- **Data provided**
____________________

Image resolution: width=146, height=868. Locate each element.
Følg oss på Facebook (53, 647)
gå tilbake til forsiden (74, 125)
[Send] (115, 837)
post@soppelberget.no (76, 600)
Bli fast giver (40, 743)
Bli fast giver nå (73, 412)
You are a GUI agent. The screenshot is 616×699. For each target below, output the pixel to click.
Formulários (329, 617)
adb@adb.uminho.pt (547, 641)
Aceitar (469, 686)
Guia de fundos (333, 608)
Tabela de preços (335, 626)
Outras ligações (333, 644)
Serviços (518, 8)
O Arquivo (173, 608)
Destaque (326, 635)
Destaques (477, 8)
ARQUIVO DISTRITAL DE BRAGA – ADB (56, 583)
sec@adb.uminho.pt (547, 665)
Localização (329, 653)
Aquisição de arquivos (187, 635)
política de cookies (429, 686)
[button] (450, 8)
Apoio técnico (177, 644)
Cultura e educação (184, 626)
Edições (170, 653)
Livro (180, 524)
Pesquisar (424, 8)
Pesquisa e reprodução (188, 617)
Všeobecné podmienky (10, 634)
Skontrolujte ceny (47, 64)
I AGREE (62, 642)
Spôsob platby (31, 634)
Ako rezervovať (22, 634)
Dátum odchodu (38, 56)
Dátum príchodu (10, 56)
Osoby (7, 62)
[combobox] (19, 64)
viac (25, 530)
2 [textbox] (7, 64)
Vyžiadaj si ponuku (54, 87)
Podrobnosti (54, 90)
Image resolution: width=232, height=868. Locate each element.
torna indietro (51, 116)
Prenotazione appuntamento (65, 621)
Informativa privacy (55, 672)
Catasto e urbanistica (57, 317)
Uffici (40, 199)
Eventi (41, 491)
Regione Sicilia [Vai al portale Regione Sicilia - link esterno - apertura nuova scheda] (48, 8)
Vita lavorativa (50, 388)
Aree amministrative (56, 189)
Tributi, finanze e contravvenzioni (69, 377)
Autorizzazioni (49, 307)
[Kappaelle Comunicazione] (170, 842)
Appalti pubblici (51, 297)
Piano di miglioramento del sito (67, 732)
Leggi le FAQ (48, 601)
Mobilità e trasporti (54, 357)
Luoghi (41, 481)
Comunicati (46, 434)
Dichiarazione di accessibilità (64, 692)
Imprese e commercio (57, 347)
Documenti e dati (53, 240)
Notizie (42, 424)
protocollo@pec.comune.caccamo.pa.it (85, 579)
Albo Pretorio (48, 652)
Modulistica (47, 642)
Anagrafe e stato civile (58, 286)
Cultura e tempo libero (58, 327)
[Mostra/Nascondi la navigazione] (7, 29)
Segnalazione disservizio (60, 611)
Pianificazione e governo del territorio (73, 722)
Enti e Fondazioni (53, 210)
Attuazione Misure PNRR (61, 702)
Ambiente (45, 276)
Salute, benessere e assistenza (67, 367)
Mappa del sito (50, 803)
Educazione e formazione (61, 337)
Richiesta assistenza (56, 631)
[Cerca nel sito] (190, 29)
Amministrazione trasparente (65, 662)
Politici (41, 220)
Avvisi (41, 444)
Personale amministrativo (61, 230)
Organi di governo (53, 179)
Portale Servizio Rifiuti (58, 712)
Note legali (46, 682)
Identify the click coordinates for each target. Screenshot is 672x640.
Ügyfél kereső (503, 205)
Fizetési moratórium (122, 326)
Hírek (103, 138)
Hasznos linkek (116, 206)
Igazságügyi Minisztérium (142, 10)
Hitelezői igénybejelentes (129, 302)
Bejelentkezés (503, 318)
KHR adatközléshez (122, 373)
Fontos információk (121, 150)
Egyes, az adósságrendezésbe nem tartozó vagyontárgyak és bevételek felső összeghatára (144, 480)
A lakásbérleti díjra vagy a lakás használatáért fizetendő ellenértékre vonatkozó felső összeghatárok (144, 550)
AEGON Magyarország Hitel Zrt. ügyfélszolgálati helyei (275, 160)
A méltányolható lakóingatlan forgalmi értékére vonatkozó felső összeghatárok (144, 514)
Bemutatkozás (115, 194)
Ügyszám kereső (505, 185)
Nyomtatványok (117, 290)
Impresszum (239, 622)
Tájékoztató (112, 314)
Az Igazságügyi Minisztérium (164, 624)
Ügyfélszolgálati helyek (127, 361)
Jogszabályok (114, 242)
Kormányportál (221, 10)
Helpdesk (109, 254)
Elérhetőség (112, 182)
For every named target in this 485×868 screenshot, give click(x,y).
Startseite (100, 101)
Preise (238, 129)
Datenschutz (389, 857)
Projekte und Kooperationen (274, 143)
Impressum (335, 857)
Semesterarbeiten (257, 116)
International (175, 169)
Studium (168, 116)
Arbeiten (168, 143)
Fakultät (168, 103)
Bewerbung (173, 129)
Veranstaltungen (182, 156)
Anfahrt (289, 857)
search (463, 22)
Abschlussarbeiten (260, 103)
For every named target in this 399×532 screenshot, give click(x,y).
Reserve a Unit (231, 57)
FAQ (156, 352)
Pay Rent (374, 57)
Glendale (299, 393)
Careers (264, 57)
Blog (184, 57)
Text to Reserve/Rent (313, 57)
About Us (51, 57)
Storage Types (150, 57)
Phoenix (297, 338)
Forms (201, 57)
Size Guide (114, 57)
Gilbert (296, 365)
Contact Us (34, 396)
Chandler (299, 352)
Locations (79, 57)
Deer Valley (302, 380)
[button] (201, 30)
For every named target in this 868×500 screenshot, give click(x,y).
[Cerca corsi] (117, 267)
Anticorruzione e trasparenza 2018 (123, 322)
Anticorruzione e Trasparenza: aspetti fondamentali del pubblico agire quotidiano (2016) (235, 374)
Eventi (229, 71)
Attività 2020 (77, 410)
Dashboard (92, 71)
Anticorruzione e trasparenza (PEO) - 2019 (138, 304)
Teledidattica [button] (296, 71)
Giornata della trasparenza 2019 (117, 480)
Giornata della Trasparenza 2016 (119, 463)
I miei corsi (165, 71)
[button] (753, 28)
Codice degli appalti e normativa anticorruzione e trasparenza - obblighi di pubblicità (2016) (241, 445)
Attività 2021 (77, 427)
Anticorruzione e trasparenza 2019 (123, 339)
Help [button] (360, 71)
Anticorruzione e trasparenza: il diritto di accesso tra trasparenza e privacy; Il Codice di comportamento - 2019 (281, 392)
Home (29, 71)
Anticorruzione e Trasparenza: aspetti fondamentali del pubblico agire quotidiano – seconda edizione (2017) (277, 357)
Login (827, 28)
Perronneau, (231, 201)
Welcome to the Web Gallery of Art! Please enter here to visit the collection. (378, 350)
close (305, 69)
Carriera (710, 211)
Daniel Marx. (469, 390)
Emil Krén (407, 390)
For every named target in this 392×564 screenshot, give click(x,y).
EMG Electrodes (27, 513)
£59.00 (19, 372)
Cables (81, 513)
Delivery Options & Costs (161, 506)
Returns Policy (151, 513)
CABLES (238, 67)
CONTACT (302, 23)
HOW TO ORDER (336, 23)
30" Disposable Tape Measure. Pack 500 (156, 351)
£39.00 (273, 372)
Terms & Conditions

____________________

- **What needs to be done**
Please count the lines in the data above that contain the string "governo", treating uppercase and lowercase as different, and reply with only the number.

- **Result for this task**
2